> **Screenshot grounding data**:
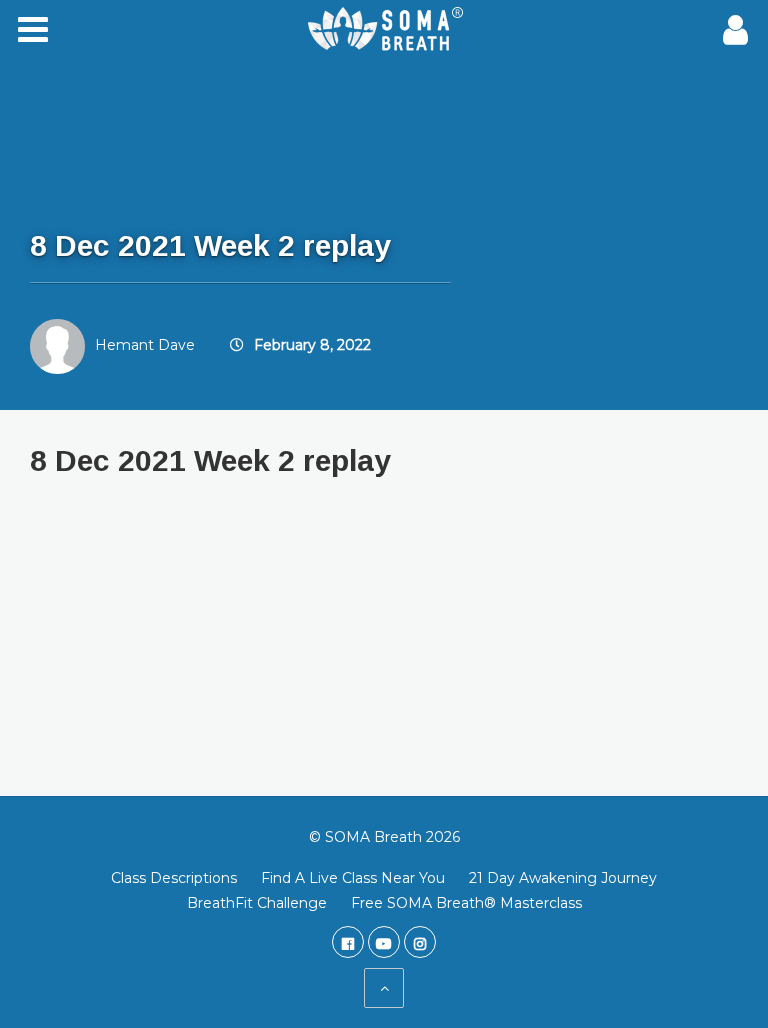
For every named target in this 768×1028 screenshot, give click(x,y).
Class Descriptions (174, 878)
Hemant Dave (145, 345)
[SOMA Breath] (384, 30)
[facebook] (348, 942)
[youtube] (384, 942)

> **Work required**: Print the lines of the entries, exactly, from the one containing "Class Descriptions (174, 878)" down to the final line, and leave out all the others.

> **Response to this exercise**:
Class Descriptions (174, 878)
Hemant Dave (145, 345)
[SOMA Breath] (384, 30)
[facebook] (348, 942)
[youtube] (384, 942)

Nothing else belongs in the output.